Michigan Real Estate News

Timely  |  Relevant  |  Informative

Michigan real estate news weekly brief

Weekly Brief – March 29

Michigan’s two largest metro areas are exceptionally different.

I had the opportunity to spend time in the Grand Rapids metro area in the past week. Metro Grand Rapids development is reminiscent of the sprawl in metro Detroit in the 1990s through the early 2000s. New subdivisions and neighborhood shopping centers are under construction in many areas of metro Grand Rapids. Grand Rapids remains in a growth and sprawl mode.

The Detroit metro area, on the other hand, has matured in its development. Development in metro Detroit (excluding, perhaps, northern Macomb County and the far western edges of Oakland and Wayne Counties) is infill or reuse. Redevelopment, rather than new development, is the primary project.

Grand Rapids still has plenty of greenfield development. Those developments have the potential to be less expensive to develop, as there is less assemblage to negotiate, and fewer legacy development issues to resolve (such as utility relocation).

Grand Rapids may, in a few decades, have to deal with the reuse and infill development issues that Detroit currently confronts. However, for the time being, development in metro Grand Rapids raises entirely different issues than development in metro Detroit.

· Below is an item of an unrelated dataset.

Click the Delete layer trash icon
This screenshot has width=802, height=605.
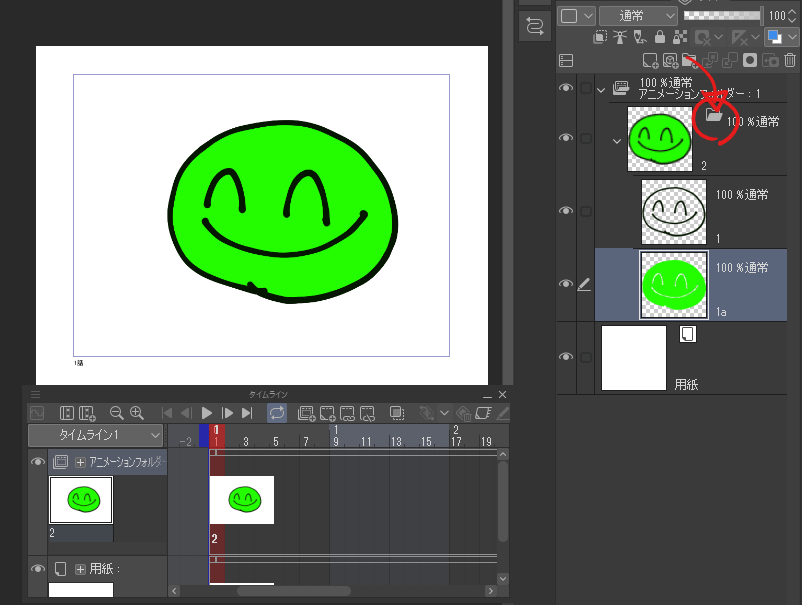pyautogui.click(x=789, y=60)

J.C. Penney Updates Store Closure List

J.C. Penney has updated its store closure list. The company was one of the largest retailers to apply for Chapter 11 bankruptcy protection during the pandemic. It announced that it was closing 242 of its stores in May 2020. Since then, the retailer has delayed the closing of 15 stores that were scheduled to be shuttered in March 2021, extending the closing date into May. In doing so, the company added 18 more stores to its closure list.

Weekly Brief – March 22

For your consideration this week:
  1. The death of malls, which I have been discussing all year, has another casualty this week. A receiver will be taking over Partridge Creek Mall in Macomb County. A sale by its lender is likley. The Mall has no anchors and a rotating cast of dining tenants. As discussed previously (perhaps too much), malls are in a death spiral initially caused by online retail but accelerated by the COVID-19 pandemic.
  2. The pandemic claims a major hospitality casualty in Detroit. The Westin Book Cadillac, once the image of Detroit’s resurgence, is headed for foreclosure due to a lack of customers. I expect we may see more hotel failures as we continue the path to normalcy. We recently saw plans for a brand new hotel converting to senior living.
  3. The reinvigoration of Detroit’s neighborhoods continues with a plan for the East Warren/Cadieux area being unveiled. Like many plans in Detroit, investment from the public sector and quasi-public sector anchors the plan. We will know Detroit’s neighborhoods are truly back when private sector investment drives redevelopment.